# [Supplied information]
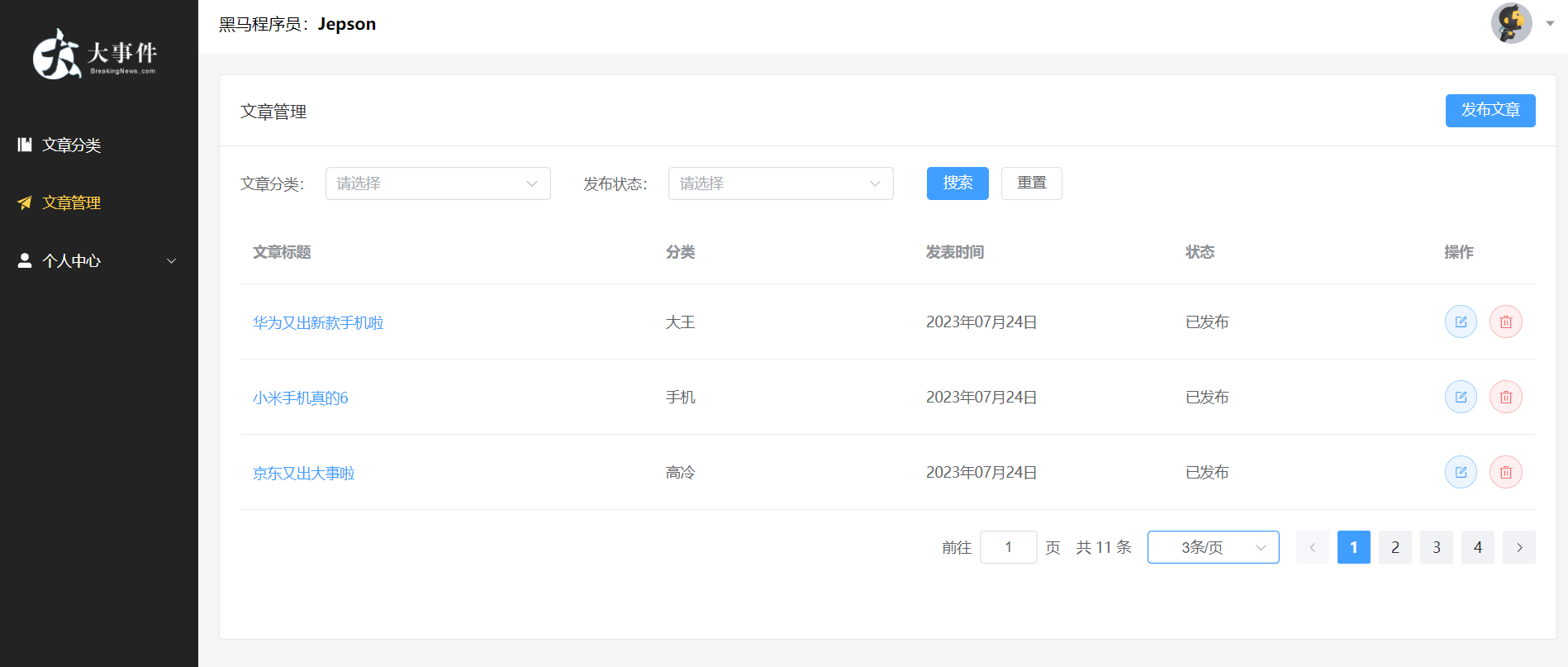Screen dimensions: 1568x667
Task: Edit the 京东又出大事啦 article
Action: 1460,472
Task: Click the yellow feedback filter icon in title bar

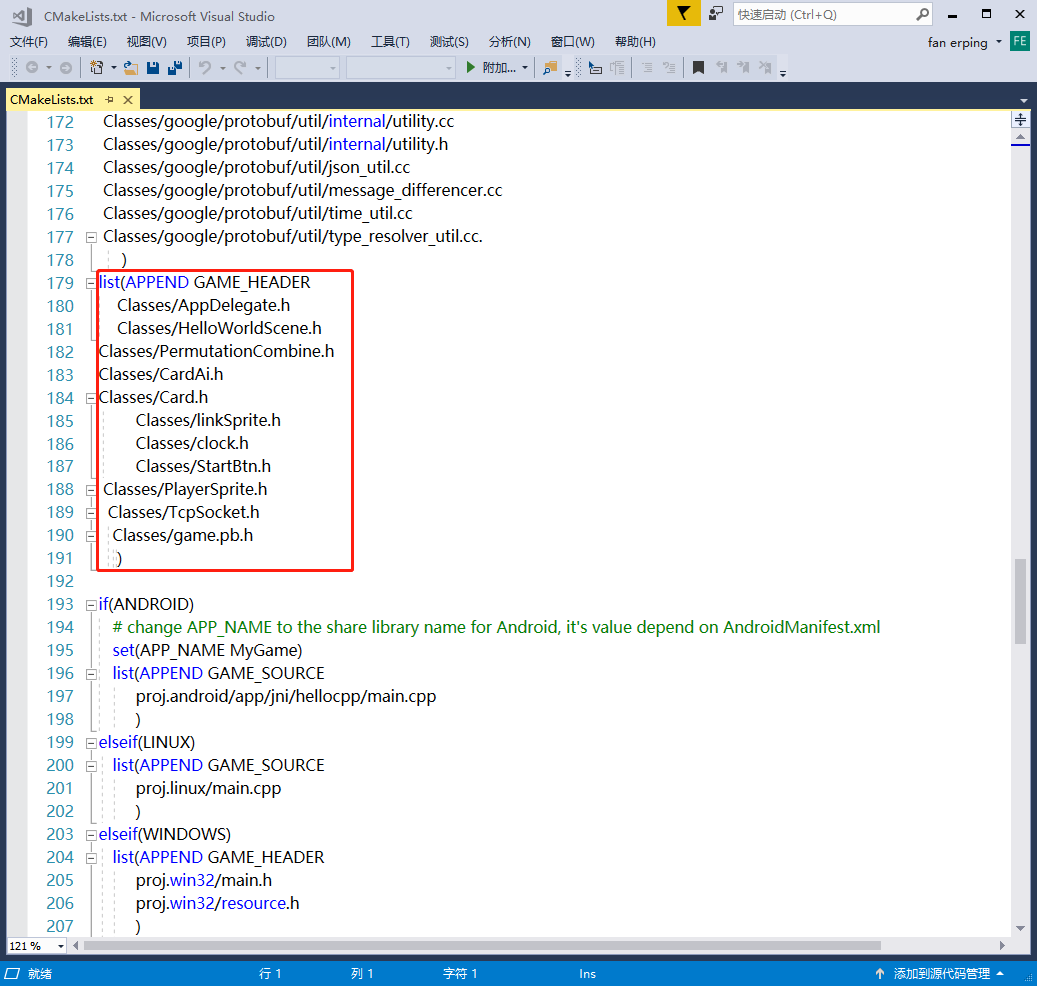Action: pyautogui.click(x=683, y=17)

# [Your assignment]
Pictures are to be left out; the answer must otherwise be exactly the lines from the one with "Task: Click the" through the final line of the entries above, both included.

# [Response box]
Task: Click the yellow feedback filter icon in title bar

Action: pyautogui.click(x=683, y=17)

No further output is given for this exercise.